Had sensor in all spots, stock location is what I prefer. I figure, if Nissan engineers decided that was the right spot for the stock sender, then that's where I should put my sender. I think I put more faith in Nissan r&d than most people, though.

zombiewolf513
05-23-2014, 01:42 AM
Whats the thread pitch on both sensor ports?

RalliartRsX
05-23-2014, 05:10 AM
+1.

Had sensor in all spots, stock location is what I prefer. I figure, if Nissan engineers decided that was the right spot for the stock sender, then that's where I should put my sender. I think I put more faith in Nissan r&d than most people, though.

+2

I actually data log both ports (upper and stock Nissan location) as Nissan engineers get it right about 99% of the time of anyone else I speak to and the aftermarket :bigok: .

One thing I did notice however is in the upper radiator hose, the temperature reading in comparison to the ECU was about 10 degrees higher (with a standard deviation of +/- 2 degrees F) than what the ecu was reading from the stock location

TheRealSy90
05-23-2014, 06:59 AM
your sensor is in the wrong location. you WILL not get useful readings from that sensor location.
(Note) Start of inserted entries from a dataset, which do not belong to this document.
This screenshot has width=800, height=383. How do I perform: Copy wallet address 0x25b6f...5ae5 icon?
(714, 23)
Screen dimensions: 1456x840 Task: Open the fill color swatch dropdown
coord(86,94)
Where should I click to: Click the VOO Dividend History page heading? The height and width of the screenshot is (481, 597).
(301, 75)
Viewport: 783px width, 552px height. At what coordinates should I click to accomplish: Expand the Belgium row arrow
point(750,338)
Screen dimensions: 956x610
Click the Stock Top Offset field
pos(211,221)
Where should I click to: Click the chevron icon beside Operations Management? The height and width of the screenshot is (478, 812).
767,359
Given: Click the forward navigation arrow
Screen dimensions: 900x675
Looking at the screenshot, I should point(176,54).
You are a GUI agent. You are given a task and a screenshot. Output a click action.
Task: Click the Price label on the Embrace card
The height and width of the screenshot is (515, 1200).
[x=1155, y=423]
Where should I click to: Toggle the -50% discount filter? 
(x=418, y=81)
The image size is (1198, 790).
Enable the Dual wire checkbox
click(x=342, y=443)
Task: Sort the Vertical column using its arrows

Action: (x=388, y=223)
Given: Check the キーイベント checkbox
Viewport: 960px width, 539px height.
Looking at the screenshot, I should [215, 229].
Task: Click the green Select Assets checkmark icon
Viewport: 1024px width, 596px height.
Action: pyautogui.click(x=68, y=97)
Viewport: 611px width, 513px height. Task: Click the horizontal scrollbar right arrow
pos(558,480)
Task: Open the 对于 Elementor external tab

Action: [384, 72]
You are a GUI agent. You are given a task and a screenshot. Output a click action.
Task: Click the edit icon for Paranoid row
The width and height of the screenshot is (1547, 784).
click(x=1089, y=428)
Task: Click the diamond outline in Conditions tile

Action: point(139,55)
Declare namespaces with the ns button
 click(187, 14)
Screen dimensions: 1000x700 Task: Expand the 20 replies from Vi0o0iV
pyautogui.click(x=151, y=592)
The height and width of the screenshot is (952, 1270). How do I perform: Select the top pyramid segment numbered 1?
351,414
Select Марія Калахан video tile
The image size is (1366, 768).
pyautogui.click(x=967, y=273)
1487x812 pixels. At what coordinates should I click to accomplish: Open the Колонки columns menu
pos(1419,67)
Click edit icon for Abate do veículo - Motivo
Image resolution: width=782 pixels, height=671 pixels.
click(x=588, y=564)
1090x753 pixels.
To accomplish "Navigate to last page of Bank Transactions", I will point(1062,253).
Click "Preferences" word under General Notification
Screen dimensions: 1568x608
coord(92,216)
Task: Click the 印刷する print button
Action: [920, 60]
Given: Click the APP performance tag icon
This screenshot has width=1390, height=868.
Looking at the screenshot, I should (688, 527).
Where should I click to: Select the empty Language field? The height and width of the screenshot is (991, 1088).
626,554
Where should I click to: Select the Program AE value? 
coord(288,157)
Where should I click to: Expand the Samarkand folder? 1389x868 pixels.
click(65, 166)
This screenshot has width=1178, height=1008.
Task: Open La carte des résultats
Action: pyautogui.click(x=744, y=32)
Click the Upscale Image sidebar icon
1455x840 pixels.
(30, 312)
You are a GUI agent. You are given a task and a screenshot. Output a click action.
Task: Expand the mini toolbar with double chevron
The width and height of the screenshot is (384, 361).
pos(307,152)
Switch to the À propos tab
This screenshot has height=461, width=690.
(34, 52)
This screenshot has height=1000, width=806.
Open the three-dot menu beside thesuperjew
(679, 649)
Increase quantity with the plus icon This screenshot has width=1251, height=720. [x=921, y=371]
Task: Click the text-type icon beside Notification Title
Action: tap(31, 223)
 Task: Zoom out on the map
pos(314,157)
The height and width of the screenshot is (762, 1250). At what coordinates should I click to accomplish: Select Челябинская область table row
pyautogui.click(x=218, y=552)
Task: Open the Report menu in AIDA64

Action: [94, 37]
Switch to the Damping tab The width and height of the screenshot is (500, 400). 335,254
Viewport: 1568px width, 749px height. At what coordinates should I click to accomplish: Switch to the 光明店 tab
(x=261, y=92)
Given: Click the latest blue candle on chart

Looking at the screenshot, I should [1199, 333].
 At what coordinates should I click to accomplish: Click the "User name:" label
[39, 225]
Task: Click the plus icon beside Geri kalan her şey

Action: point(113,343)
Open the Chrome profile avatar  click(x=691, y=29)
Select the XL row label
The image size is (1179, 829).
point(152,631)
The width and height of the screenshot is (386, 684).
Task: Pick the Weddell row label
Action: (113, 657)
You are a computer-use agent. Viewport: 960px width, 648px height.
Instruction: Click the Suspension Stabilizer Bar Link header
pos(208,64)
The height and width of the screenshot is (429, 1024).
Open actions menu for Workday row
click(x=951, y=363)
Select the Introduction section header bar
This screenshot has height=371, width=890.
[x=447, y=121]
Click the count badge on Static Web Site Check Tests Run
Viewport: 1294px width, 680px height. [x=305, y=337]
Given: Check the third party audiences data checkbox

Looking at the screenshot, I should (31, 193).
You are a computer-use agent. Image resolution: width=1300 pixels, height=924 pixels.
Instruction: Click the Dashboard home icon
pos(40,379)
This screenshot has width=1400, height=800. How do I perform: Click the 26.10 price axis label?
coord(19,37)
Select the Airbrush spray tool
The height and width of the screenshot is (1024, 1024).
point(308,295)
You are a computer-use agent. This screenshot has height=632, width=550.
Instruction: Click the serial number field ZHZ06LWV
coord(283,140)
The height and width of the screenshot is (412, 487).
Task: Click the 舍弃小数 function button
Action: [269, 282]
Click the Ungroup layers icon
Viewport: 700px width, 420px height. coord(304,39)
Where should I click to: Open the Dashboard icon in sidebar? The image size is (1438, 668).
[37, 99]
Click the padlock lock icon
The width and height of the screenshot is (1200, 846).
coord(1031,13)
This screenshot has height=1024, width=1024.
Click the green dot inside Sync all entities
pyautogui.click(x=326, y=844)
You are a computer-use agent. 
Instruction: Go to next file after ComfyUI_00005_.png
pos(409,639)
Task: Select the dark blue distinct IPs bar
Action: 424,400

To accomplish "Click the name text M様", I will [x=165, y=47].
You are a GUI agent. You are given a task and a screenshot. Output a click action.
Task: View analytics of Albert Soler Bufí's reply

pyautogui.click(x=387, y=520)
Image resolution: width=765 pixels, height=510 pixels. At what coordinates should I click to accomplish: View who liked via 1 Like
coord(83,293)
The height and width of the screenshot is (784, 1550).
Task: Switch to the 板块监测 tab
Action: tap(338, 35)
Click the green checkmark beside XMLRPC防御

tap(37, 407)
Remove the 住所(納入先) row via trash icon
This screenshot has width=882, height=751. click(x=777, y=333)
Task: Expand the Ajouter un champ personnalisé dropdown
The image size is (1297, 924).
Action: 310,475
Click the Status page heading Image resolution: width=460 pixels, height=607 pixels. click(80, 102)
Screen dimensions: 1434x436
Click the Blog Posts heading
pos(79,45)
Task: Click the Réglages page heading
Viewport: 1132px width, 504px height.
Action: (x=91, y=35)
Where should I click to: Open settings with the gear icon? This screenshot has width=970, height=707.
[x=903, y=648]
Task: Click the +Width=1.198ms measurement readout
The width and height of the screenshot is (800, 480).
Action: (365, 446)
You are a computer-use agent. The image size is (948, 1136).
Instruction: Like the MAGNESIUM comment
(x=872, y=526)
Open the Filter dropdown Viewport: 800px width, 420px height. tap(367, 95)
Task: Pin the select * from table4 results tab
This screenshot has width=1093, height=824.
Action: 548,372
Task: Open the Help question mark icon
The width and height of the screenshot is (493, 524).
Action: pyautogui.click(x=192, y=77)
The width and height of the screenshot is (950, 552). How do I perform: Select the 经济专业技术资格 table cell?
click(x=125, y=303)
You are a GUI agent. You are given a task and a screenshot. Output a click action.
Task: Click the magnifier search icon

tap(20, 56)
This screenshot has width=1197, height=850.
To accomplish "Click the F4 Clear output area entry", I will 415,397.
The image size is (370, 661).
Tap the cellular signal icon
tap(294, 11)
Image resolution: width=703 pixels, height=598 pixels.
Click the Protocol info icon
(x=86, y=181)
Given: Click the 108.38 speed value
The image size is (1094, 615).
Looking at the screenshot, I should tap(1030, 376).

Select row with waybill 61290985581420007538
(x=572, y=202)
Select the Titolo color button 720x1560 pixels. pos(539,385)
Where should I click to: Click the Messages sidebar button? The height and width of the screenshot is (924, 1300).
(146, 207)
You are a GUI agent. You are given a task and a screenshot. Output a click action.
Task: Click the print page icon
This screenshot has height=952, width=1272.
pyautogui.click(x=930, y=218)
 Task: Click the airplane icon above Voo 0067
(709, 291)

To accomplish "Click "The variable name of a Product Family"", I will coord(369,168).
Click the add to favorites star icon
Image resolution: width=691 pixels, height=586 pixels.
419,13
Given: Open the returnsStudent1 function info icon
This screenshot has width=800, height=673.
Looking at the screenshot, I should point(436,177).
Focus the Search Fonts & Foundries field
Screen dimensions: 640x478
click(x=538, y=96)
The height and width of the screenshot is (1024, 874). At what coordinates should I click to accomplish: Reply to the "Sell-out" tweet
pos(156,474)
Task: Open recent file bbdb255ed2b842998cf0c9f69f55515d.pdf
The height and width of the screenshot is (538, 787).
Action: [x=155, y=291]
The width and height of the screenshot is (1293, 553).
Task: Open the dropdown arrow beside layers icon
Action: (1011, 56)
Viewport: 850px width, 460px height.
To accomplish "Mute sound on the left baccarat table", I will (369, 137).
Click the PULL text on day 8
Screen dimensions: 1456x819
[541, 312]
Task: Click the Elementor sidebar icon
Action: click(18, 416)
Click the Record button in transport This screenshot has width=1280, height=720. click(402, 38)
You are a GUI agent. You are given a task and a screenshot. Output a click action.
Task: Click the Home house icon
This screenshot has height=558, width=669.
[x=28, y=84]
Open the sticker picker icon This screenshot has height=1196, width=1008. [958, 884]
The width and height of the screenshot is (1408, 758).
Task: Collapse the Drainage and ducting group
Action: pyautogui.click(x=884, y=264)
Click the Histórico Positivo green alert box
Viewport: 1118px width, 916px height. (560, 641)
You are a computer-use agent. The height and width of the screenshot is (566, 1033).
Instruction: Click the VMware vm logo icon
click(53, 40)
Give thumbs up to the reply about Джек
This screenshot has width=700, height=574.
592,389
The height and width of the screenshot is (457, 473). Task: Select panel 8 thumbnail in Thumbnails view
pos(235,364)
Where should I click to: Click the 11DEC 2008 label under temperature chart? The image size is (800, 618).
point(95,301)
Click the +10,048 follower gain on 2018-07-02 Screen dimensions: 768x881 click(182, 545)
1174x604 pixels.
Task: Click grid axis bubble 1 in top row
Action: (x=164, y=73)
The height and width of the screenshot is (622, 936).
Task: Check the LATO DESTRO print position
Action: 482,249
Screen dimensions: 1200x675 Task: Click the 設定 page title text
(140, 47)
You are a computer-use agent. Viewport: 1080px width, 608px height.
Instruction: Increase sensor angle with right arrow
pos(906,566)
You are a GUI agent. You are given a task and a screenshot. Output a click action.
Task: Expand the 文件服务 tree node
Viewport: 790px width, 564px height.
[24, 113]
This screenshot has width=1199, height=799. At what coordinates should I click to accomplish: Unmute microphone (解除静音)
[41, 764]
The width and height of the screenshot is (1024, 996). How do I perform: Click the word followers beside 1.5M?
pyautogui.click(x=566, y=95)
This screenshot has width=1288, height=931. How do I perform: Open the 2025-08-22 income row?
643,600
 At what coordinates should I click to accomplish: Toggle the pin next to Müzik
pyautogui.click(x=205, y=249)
the sensor needs to be located pre thermostat, i would suggest the stock location.

Ahem, isn't the lower hose PRE themostat? And I want to retain the oem temp gauge so i'd rather not remove the oem temp sensor... I can't see there being much of a difference in temps wether it's in the oem spot, or 8 inches away in the lower hose right before the thermostat housing...

RalliartRsX
05-23-2014, 07:26 AM
I will just leave this image here. If you look at the coolant track (and I am thinking about this right), the coolant the temp sensor seas should be the same (or close) by the thermostat as it is by the upper outlet?? I am assuming the two nipples at top are coolant sensor port for both ECU and gauge cluster

http://www.nissanroadracing.com/attachment.php?attachmentid=233&d=1304495175

ixfxi
05-23-2014, 09:31 AM
Ahem, isn't the lower hose PRE themostat? And I want to retain the oem temp gauge so i'd rather not remove the oem temp sensor... I can't see there being much of a difference in temps wether it's in the oem spot, or 8 inches away in the lower hose right before the thermostat housing...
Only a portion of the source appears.